Mr. and Mrs. Greathorse did not please me at all. Mr. Greathorse was a very tall, thin man of about forty; one felt at once that he was in the habit of speaking only to horses—and of speaking to them brutally! Mrs. Greathorse was about the same age as her husband, and quite as tall. She was as fat as he was thin; her vulgar face had a look of hardness, and her nose was extraordinarily flat. The reason of this I learned later on; it was occasioned by her specialty of balancing upon that feature a pole with a heavy iron ball on the end!

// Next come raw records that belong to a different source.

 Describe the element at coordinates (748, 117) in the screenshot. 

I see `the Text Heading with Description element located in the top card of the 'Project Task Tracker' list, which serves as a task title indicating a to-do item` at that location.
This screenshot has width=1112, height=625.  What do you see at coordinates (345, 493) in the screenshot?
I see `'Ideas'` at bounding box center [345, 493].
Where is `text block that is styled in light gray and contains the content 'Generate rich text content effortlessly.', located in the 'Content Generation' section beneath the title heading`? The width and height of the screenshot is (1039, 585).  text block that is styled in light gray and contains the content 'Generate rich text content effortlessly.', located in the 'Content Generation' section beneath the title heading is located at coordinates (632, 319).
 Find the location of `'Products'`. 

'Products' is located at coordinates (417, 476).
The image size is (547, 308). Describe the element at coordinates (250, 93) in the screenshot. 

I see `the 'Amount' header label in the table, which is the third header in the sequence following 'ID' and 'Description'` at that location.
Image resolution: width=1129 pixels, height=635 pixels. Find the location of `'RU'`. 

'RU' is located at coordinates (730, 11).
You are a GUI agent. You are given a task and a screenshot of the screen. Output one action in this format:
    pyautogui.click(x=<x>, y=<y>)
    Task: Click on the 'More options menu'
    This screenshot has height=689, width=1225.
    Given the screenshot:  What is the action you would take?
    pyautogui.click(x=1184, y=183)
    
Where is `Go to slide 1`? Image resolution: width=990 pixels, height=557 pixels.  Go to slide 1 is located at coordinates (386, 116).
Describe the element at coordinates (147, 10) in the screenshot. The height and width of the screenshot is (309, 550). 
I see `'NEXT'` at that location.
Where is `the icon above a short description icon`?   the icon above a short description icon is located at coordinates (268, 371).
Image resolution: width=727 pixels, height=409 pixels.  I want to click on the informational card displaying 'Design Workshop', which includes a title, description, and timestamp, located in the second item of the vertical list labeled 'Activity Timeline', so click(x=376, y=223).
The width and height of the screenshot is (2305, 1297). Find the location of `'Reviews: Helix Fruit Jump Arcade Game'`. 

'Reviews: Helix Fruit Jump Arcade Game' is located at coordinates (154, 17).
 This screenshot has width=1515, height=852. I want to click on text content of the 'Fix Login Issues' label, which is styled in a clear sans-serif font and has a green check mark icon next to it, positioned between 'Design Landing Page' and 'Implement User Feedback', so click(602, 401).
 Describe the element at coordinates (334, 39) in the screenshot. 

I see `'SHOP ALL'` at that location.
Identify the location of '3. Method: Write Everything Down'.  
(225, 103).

Master Greathorse, who might have been about seventeen or eighteen years old, displeased me excessively; he had a sly look, and seemed to enjoy nothing so much as playing malicious jokes at the expense of the other members of the company. The only one of the family who attracted me was Miss Annie. She was a very young girl, almost a child, not over fifteen at the outside, and very fragile, with arms developed out of all proportion by her exercise on the trapeze. It was easy to see that she worked too hard and was a sufferer; she had a pale, gentle face and fair, pretty hair.
After the Greathorses there advanced six persons, all wonderfully alike, although their ages varied from nine or ten to thirty-five years.
"The Smith Brothers, Monsieur," said Mr. Hardwick: "most interesting gentlemen!—Until you have seen them form the 'uman Pyramid,' you do not know to what heights the Acrobatic Art has attained!"
The "Smith Brothers" all smiled at once, with the same smile, which seemed to have coagulated and become a fixture upon their lips.